The Pashto-English dictionary has been created with the following objectives in mind:
- Standardized spelling and vocabulary - Our language specialists verify and key in every single words to make sure spelling, pronunciation, and meanings.
- Standard Pronunciation - Like many other languages, there are various dialects among Pashto speakers. Our language specialists checked every single term and verified the most common and standard pronunciations used in major parts of Afghanistan.

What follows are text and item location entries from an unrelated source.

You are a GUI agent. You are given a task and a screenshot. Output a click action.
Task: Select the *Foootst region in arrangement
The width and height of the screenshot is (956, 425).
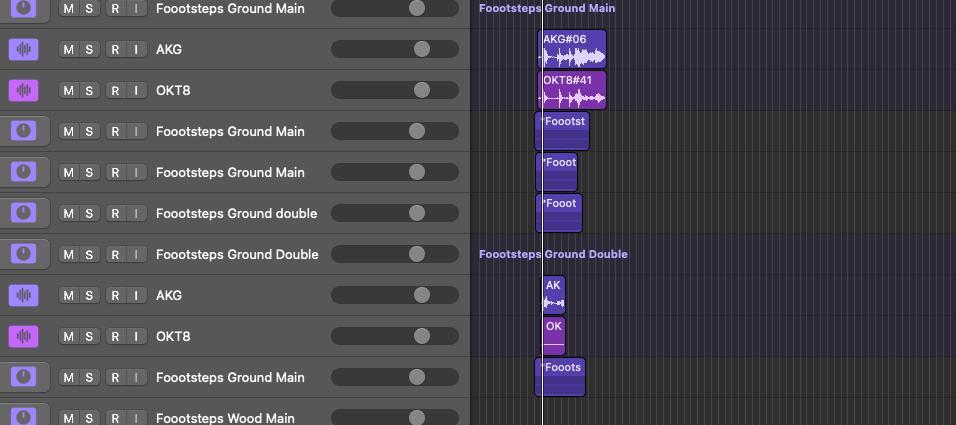[562, 130]
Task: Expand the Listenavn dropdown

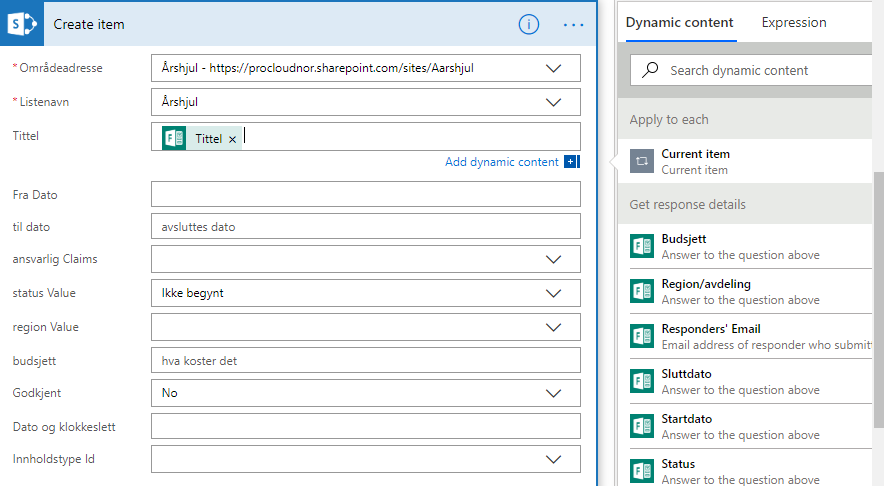Action: (x=553, y=102)
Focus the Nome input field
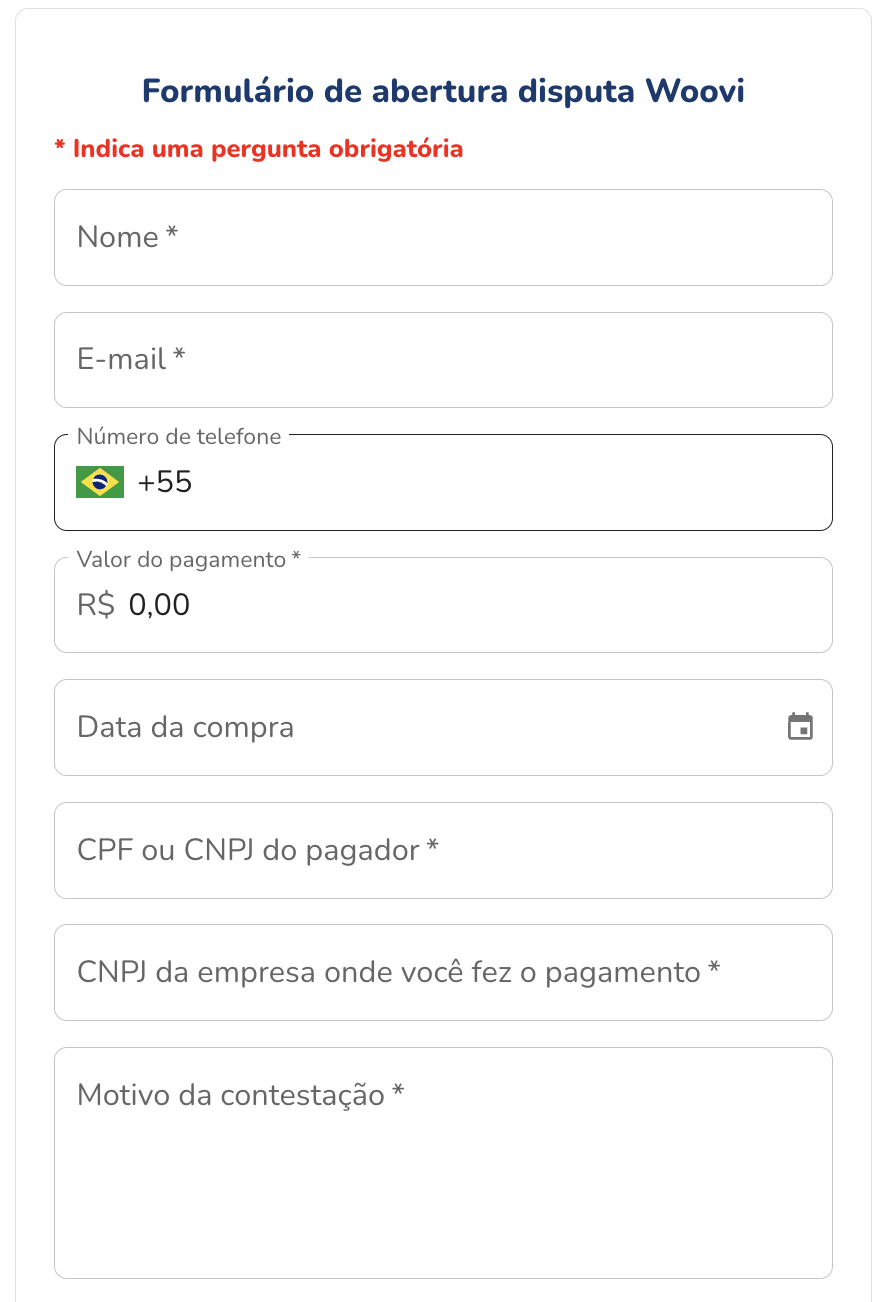 pyautogui.click(x=443, y=238)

- Standardized Romanization
The dictionary is currently adopting the American Library Association - Library of Congress (ALA-LC) romanization scheme. There are several romanization systems used, including ALA-LC, BGN/PCGN, DIN 31635, ISO233, ArabTex and others. Normally published Pashto dictionaries either use one of the above or a combination of few romanization systems.
- ALA-LC is a set of romanization guidelines developed by ALA and LC. The guidelines has been used in North American libraries and the British Library since 1975. The ALA-LC romanization guidelines include over 72 languages. Pashto was updated in 2013 and is available online.
- BGN/PCGN romanization refers to the systems for romanization adopted by the United States Board on Geographic Names (BGN) and the Permanent Committee on Geographical Names for British Office Use. Using within the U.S and British governments and agencies, the romanization systems are used primarily for standardization of roman-spellings of foreign geographical names written in non-Roman scripts (NGA, 2014). The BGN/PCGN have been approved to geographic names, it has been used for romanization of text and names.
- The ISO 233 titled “Information and documentation - Transliteration of Arabic characters into Latin characters”. ISO 233 consists of 3 parts, where 233-2 is “Arabic language - Simplified transliteration” and 233-3 is “Persian language - Simplified transliteration”.
- DIN 31635 is German standard for the transliteration of the Arabic alphabet adopted in 1982, used in most German-language publications.
- ArabTex is a free software package for TeX and LaTex (document markup languages widely used in academia) and to produce outputs for Arabic languages such as Arabic, Persian, Urdu, and Pashto.